▶ Your assignment
Copy all lines below containing "will".
[[ Extracted records, beginning ]]
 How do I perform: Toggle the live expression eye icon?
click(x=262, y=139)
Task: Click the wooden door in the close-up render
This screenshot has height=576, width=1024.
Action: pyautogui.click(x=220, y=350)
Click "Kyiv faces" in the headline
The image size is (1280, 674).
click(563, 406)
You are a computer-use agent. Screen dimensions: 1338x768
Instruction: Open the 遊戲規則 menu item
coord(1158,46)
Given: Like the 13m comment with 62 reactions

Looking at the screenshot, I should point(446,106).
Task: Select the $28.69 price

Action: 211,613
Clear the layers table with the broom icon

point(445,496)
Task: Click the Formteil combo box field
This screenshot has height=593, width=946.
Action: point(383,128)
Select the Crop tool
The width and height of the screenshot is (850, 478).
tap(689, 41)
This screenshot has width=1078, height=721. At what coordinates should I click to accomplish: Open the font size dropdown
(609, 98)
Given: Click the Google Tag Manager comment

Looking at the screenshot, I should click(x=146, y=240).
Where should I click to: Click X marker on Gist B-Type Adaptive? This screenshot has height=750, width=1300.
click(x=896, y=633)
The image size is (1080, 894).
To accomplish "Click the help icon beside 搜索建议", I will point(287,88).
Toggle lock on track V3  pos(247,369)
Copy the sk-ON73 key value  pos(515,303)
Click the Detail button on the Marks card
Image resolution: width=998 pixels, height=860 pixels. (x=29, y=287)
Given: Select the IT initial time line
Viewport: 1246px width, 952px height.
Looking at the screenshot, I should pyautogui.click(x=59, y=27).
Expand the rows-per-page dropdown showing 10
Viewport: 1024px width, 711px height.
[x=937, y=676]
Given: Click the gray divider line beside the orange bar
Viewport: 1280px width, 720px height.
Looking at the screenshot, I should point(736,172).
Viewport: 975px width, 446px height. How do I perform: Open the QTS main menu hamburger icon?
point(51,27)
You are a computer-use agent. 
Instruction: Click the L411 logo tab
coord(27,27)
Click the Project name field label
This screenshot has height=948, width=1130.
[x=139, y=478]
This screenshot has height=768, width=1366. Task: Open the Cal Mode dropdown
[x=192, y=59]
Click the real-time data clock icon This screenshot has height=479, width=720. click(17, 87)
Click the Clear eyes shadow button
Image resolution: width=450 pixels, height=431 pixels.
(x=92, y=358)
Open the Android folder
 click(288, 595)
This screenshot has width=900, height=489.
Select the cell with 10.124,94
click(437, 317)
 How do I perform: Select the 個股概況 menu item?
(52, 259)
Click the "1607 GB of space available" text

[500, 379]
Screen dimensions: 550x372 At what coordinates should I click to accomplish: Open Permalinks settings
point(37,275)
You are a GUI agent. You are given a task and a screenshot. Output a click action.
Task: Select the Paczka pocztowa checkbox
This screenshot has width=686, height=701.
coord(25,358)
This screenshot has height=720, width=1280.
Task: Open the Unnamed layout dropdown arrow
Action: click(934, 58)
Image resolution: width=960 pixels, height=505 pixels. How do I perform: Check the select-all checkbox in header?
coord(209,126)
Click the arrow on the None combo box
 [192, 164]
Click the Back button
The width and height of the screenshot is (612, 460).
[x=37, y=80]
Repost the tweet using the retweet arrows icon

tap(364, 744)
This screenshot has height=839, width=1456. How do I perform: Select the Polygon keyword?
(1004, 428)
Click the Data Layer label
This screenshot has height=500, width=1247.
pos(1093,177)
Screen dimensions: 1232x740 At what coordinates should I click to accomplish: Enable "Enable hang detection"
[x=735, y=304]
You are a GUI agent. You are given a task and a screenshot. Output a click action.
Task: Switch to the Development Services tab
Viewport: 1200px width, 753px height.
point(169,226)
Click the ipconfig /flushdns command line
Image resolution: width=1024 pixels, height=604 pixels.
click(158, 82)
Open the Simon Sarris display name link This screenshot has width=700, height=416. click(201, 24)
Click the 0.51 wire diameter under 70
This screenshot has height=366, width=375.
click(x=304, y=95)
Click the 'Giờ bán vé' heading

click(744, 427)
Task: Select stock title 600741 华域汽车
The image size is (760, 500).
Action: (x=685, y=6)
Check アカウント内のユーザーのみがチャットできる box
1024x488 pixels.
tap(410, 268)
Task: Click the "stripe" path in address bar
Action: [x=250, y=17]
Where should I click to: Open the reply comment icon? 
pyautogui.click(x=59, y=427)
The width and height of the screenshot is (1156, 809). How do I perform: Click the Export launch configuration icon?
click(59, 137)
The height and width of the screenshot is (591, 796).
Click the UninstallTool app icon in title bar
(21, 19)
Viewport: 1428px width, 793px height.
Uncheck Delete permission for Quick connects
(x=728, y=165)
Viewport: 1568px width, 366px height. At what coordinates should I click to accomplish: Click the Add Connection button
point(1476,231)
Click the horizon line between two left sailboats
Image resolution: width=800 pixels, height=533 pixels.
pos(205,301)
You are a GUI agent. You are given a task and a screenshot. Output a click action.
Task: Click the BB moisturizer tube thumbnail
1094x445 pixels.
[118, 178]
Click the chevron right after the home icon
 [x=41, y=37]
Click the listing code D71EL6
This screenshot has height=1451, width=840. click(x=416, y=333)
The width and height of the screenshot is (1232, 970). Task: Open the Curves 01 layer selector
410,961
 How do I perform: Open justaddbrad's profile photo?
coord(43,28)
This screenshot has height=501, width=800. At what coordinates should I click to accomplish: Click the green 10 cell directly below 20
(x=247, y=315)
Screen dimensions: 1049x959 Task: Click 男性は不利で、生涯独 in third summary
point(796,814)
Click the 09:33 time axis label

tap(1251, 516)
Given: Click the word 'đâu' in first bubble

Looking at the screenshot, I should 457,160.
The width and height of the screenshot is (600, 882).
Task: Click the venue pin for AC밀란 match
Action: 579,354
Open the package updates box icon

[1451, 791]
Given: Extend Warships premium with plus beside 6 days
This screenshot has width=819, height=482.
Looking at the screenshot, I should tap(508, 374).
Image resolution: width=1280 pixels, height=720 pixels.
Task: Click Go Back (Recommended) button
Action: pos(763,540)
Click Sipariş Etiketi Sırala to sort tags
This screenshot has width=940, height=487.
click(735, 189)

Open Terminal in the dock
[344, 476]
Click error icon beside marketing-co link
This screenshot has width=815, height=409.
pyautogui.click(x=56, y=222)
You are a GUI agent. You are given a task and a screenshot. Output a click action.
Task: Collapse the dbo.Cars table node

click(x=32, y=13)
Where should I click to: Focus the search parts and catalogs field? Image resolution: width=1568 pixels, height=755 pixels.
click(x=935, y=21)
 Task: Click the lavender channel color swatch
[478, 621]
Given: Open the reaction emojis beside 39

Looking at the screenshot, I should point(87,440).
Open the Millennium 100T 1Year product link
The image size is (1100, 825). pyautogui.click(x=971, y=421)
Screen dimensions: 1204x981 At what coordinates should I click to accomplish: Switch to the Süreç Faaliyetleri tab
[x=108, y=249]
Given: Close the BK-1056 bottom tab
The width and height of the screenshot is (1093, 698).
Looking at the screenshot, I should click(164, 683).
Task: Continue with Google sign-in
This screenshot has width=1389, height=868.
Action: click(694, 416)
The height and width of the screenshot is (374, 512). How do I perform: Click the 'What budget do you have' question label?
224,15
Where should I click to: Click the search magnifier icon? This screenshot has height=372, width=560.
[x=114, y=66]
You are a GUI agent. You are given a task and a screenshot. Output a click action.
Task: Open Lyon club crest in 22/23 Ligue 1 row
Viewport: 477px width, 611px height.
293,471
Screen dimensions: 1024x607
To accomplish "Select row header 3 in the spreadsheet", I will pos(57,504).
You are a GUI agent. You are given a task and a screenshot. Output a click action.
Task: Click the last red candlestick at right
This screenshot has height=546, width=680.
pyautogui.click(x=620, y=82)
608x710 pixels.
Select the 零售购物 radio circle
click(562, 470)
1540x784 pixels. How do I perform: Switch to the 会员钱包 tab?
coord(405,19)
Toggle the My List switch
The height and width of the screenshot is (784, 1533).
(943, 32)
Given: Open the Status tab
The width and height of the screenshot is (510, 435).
[[ Extracted records, end ]]
▶ Answer to the problem
To accomplish "Click the help icon beside 搜索建议", I will point(287,88).
To accomplish "Select row header 3 in the spreadsheet", I will pos(57,504).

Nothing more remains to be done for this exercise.